TEXT FOR ANALYSIS:
|أحمد محمد لبن Ahmad.M.Lbn|
مؤسس ومدير المنتدى
عدد المساهمات : 27085
العمر : 67
|موضوع: Chapter 13: My Reasons الثلاثاء 22 أغسطس 2017, 5:57 am|| |
Chapter 13: My Reasons
My best friend is a Daoist, and he says that I "embody the Dao", whatever that means! I have another friend who is an Orthodox Jew, who says that where I stand before God is valid to him, because in his Judaism, everyone has a place.
A dear mentor, himself a Muslim and Sufi, explains conflict between religions by describing all humankind in a circle with God above us. In the center of the circle, we find our perfect relationship to our Lord and Creator. We are all drawn inevitably to move towards this center, because that is our created nature. As we look around the circle, we see some who seem to be headed in almost the same direction as ourselves, and some who are not.

INPUT DATA:
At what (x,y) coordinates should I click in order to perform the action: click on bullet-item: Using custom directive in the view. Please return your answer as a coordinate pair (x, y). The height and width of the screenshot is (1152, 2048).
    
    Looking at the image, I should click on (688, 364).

TO DO:
- A) In the post about the writer's reasons, what does the mentor say we find in the center of the circle?
- B) Copy word for word the part of the post about the writer's reasons starting at "A dear mentor, himself" and ending at "who are not.".

EXPECTED RESPONSES:
- A) Our perfect relationship to our Lord and Creator.

- B)
A dear mentor, himself a Muslim and Sufi, explains conflict between religions by describing all humankind in a circle with God above us. In the center of the circle, we find our perfect relationship to our Lord and Creator. We are all drawn inevitably to move towards this center, because that is our created nature. As we look around the circle, we see some who seem to be headed in almost the same direction as ourselves, and some who are not.